The concept that diabetes mellitus is a syndrome has been widely held for many years. A difference between an insulin-sensitive form from an insulin-resistant form was described by Sir Harold Percival Himsworth in 1930, which was based in response to insulin infusion. The ability to measure insulin and C-peptide confirmed corresponding insulin deficiency in what became known as type 1 diabetes. Unraveling the exact mechanisms that are associated with type 2 diabetes has been more difficult and has included multiple studies of insulin resistance and — more recently — considerations related to insulin clearance. When the Human Genome Project was underway, there was widespread hope that studies in diabetes would quickly unravel the genetic mysteries of type 2 diabetes. However, Dr. Francis Collins — the director of the project —was always circumspect about this expectation and characterized diabetes as a complex disease, in which there were likely multiple mechanisms and genetic associations. His comments proved prescient. Although many genes have been associated with type 2 diabetes and obesity, there is no simple pathway using genetic information to identify the subtypes of diabetes.
When I began my training in diabetes in 1978, we knew that type 1 diabetes was a genetic and immunologic disorder, and we knew that type 2 diabetes had impaired responsiveness to insulin, which was perhaps related to the downregulation of the insulin receptor. But, we had no knowledge of post-receptor signaling pathways. We knew from family studies that type 2 diabetes was genetic, and early efforts used restriction fragment cleavage of DNA to look for genes associated with diabetes. We also knew that there were autosomal dominant types of transmission, but we had no idea that there would turn out to be multiple genes associated with Maturity Onset Diabetes of the Young (MODY), including some which would indicate that sulfonylurea medications were the treatment of choice.
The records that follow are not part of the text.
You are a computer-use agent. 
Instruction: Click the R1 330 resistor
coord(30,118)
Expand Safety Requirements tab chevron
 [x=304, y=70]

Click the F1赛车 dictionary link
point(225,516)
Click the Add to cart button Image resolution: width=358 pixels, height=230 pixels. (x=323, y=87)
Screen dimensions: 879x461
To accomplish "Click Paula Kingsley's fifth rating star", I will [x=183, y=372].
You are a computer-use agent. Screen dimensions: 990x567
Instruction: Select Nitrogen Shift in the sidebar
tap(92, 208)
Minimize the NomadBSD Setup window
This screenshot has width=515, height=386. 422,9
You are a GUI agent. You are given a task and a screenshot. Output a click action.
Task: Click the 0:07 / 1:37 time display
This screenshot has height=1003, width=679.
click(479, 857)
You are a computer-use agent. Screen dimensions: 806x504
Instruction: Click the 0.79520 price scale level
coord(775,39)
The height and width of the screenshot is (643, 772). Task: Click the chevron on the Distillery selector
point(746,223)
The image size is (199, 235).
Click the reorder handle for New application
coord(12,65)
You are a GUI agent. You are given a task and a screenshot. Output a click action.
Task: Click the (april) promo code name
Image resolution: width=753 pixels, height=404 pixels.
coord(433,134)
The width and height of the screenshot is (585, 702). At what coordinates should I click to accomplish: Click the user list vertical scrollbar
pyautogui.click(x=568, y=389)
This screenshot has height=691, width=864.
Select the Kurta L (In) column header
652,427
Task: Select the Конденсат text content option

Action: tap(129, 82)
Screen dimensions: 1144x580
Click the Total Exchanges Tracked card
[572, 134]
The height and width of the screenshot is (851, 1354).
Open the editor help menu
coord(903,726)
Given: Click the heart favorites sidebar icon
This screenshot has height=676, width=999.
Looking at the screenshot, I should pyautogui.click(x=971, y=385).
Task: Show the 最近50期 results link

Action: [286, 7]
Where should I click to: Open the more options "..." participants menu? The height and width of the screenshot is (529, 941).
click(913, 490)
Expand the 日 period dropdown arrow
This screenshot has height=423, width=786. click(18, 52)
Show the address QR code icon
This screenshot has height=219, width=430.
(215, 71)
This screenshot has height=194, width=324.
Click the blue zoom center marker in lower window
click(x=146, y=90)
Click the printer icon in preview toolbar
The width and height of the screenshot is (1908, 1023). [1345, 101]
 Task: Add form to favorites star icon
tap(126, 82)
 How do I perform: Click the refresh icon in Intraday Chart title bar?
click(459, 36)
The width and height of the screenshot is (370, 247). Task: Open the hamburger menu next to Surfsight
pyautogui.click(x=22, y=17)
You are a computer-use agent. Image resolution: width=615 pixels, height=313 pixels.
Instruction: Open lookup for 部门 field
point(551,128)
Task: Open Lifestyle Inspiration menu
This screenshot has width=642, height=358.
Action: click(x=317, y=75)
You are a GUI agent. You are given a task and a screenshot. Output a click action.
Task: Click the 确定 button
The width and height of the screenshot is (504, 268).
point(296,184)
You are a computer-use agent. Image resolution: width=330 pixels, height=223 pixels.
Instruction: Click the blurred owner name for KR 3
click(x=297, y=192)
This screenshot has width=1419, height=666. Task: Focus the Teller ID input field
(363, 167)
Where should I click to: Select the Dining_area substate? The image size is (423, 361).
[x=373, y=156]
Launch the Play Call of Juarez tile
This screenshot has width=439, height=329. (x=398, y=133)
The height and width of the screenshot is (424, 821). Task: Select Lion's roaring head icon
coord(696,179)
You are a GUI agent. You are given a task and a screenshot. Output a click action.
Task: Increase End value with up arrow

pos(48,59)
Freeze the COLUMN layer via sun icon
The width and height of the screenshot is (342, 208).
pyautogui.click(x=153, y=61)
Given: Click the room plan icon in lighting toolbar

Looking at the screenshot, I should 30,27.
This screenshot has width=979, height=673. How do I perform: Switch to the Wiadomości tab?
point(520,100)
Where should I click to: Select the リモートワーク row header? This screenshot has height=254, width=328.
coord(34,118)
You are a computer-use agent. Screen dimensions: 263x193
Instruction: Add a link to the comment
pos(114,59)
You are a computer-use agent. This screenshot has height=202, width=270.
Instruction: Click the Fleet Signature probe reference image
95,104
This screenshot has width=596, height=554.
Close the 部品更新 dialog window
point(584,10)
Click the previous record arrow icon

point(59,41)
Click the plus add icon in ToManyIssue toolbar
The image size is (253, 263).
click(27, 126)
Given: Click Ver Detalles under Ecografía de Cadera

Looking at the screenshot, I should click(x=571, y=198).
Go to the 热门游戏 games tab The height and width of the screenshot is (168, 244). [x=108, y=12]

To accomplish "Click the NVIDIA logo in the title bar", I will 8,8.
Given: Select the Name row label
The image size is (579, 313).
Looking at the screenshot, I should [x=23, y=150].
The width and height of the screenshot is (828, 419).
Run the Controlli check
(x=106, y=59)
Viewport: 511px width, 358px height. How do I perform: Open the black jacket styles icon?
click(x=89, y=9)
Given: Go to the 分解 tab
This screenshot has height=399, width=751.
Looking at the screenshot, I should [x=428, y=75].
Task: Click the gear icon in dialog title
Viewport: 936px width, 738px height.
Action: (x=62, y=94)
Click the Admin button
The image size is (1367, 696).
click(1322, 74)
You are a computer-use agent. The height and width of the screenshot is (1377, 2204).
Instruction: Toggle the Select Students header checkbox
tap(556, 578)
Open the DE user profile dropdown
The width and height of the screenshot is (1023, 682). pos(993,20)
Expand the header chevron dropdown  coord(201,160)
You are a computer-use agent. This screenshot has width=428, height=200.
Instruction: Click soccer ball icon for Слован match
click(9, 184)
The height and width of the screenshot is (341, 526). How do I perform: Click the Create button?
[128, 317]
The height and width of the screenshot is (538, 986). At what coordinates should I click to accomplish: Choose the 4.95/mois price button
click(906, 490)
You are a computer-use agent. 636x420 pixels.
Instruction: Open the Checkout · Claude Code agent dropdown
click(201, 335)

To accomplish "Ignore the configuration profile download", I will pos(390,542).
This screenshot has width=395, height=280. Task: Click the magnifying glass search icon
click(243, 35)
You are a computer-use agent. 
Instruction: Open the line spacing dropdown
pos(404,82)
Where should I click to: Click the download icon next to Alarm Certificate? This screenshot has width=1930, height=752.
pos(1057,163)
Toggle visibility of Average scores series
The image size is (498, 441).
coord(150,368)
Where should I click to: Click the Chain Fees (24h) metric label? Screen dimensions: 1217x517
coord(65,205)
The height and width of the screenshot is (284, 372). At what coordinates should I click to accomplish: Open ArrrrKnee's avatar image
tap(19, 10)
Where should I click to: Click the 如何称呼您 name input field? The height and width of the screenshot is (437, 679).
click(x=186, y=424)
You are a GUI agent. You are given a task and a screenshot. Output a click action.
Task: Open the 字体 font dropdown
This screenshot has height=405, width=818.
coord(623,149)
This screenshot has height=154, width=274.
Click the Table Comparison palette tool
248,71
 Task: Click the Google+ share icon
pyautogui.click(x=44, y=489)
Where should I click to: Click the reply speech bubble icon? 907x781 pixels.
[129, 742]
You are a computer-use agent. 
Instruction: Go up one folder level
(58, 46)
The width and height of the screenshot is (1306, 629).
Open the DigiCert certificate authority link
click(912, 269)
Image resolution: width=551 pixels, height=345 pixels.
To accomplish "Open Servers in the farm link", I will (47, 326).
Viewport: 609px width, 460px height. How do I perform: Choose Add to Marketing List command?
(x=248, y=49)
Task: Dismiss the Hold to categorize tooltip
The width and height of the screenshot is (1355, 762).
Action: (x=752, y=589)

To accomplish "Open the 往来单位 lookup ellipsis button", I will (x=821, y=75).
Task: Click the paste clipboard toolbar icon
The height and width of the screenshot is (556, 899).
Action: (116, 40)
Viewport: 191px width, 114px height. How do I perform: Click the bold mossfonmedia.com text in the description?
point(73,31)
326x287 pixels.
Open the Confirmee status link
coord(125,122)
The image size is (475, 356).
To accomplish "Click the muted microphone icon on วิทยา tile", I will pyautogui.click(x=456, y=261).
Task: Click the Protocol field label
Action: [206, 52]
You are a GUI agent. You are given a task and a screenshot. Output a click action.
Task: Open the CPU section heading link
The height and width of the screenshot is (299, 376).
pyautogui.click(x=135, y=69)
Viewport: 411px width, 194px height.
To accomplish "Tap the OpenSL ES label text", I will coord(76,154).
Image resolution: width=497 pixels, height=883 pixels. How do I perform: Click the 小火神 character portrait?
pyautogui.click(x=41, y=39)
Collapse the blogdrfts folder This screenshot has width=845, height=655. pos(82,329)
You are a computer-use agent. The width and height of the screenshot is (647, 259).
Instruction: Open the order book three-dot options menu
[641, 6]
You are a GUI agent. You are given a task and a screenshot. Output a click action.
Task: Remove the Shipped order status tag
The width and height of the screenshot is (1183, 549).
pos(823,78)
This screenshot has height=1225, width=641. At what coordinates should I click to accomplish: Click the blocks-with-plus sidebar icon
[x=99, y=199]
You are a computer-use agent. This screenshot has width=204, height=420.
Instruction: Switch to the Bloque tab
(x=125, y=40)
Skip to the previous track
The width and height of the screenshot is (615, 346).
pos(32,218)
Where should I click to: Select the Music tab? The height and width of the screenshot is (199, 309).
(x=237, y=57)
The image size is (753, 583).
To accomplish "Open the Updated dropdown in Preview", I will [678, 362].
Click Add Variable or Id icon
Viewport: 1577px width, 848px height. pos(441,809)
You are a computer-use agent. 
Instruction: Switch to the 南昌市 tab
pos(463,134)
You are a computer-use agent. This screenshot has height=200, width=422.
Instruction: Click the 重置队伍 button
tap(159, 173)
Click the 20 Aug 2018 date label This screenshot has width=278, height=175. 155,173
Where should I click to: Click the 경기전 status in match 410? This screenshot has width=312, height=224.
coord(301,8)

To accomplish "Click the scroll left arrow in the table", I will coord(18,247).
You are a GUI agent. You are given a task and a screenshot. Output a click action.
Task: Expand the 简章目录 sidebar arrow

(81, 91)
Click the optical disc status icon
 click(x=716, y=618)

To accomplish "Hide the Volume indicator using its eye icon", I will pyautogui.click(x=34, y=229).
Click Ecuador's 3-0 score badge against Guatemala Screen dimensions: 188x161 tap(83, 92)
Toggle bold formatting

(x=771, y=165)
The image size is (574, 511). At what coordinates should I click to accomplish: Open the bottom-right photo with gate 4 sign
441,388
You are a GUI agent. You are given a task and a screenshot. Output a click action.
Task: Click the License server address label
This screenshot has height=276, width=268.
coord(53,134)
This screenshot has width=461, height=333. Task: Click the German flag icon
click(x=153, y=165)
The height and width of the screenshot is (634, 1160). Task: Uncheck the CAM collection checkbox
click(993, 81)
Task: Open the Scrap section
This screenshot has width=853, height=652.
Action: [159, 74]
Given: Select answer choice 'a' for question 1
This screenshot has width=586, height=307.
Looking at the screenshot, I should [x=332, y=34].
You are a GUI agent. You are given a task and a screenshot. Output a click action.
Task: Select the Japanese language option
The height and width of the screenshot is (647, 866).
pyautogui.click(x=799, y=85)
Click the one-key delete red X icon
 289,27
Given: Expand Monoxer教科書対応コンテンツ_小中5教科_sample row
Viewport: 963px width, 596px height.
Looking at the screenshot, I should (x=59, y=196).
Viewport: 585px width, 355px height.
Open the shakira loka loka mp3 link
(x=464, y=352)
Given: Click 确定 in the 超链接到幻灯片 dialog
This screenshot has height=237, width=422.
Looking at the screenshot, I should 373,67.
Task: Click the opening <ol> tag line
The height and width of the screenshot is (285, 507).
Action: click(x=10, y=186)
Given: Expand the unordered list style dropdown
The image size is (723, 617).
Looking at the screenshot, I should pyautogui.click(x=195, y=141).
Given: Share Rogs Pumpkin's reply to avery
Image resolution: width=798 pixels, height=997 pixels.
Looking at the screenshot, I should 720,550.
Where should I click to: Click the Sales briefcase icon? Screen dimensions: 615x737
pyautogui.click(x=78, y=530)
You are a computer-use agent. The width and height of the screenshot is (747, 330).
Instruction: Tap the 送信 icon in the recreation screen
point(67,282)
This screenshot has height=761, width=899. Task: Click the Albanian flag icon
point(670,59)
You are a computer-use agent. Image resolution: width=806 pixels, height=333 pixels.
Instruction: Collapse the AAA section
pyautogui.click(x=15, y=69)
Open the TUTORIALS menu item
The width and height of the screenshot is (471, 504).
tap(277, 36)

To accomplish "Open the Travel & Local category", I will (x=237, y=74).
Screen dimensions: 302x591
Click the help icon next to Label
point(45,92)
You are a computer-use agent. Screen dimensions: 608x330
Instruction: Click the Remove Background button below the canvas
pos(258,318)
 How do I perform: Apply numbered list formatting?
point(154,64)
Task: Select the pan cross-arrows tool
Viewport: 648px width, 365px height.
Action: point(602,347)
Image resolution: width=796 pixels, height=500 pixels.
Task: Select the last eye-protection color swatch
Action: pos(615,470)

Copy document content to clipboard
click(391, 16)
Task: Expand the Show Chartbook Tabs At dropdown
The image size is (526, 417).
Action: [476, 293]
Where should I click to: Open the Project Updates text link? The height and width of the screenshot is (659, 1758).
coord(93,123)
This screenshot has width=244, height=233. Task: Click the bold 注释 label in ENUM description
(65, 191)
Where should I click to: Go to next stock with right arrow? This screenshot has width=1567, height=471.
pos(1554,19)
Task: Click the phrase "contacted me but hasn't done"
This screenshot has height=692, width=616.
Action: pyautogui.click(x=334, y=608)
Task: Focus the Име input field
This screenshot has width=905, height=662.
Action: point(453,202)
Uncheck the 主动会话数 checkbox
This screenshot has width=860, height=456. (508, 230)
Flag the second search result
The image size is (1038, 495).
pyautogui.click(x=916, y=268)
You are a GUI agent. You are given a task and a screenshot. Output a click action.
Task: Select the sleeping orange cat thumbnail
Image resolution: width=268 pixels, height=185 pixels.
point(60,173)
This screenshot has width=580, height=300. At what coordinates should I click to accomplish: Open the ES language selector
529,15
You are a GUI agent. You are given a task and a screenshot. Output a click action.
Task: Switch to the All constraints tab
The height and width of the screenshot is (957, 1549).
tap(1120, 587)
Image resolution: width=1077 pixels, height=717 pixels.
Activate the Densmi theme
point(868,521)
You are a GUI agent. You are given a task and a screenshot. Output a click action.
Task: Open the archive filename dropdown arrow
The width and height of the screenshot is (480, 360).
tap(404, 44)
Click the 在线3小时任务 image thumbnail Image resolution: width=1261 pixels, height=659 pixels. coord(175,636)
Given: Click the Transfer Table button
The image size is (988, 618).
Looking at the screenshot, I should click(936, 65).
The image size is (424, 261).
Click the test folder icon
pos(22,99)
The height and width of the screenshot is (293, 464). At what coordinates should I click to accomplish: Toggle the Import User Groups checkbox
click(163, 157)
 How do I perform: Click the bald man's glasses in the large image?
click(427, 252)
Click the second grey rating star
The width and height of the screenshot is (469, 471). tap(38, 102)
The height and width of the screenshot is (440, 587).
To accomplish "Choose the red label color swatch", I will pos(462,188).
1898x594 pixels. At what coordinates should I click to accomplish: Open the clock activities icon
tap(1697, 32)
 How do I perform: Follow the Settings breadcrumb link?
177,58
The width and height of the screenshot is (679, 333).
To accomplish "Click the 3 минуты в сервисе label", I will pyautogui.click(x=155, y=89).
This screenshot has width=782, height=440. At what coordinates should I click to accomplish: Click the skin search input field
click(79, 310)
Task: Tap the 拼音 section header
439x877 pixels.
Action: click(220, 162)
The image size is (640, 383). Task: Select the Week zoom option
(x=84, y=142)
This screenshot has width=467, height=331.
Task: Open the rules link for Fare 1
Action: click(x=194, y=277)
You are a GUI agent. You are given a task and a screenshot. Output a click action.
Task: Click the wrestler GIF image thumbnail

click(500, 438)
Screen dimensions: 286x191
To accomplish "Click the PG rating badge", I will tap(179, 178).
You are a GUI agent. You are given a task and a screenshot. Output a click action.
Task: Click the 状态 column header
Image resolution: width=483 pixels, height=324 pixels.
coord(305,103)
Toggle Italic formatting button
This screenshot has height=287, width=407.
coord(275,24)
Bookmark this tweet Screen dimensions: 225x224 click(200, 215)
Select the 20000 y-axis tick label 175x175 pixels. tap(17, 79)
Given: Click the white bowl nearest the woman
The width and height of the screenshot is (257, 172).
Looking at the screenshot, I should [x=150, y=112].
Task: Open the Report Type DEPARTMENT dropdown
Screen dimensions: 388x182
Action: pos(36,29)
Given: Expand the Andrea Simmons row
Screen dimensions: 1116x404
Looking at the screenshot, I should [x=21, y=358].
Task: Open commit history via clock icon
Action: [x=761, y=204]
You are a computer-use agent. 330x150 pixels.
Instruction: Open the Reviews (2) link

In that historical context, the presentations at this year’s ADA 80th Scientific Sessions had a number of informative presentations on the approaches to unravelling our understanding of the spectrum of diabetes. The following is a brief summary of some of these presentations. It goes beyond the scope of this document to provide details of each of the presentations.
Science related to the individual responses of nutritional composition and the effects of the microbiome was reviewed at the professional interest group on Nutritional Sciences and Metabolism early in the meeting schedule. There were several presentations on the microbiome, including the impact of early development on the microbiome and factors that may affect it in both type 1 and type 2 diabetes. Among the sessions on the genetics of type 1 diabetes were a number of presentations that went beyond the major histocompatibility complex — which began to be characterized more than 50 years ago — to considerations of extensive analyses of single nucleotide polymorphisms and considerations of chromatin accessibility from CD4 T cells in type 1 diabetes.
There were a number of presentations that characterize the evolving knowledge of the genetics of type 2 diabetes, mechanisms of hyperglycemia, and complications in various populations. An evolving concept is one of cluster analysis. In these analyses, patients are clustered based on features such as the presence of severe insulin deficiency, severe insulin resistance, moderate obesity-related diabetes, and moderate age-related diabetes, with efforts to try to optimize treatment strategies as well as risk for complications. Other clustering approaches have evaluated which genes may be associated with features of diabetes, including glycemic measures (HbA1c, 2 hr. postprandial glucose), components of the lipid profile, or weight-related gene clusters. One of the most well-integrated reviews of this interplay among these clustering variables was presented by Dr. Anubha Mahajan, from the University of Oxford, who provided a succinct summary of the conceptual framework. She pointed out that genetics and external (clinical state) and internal (biomarker profile) variables can be used to develop risk severity profiles for such aspects as disease progression, complications, and responses to therapy. Efforts in each of these areas are ongoing in many research areas.
As a clinician-researcher for more than 40 years, I have found the evolution of how we understand diabetes a fascinating experience. The incremental progress in genetics, mechanisms of disease, phenotypic presentations, the important role of the microbiome, improved understanding of interventions for glycemic control, and reducing the risk for complications suggest that this will be an interesting story for another 40 years. The ADA Scientific Sessions will continue to be a forum for the dissemination of information and scientific discourse.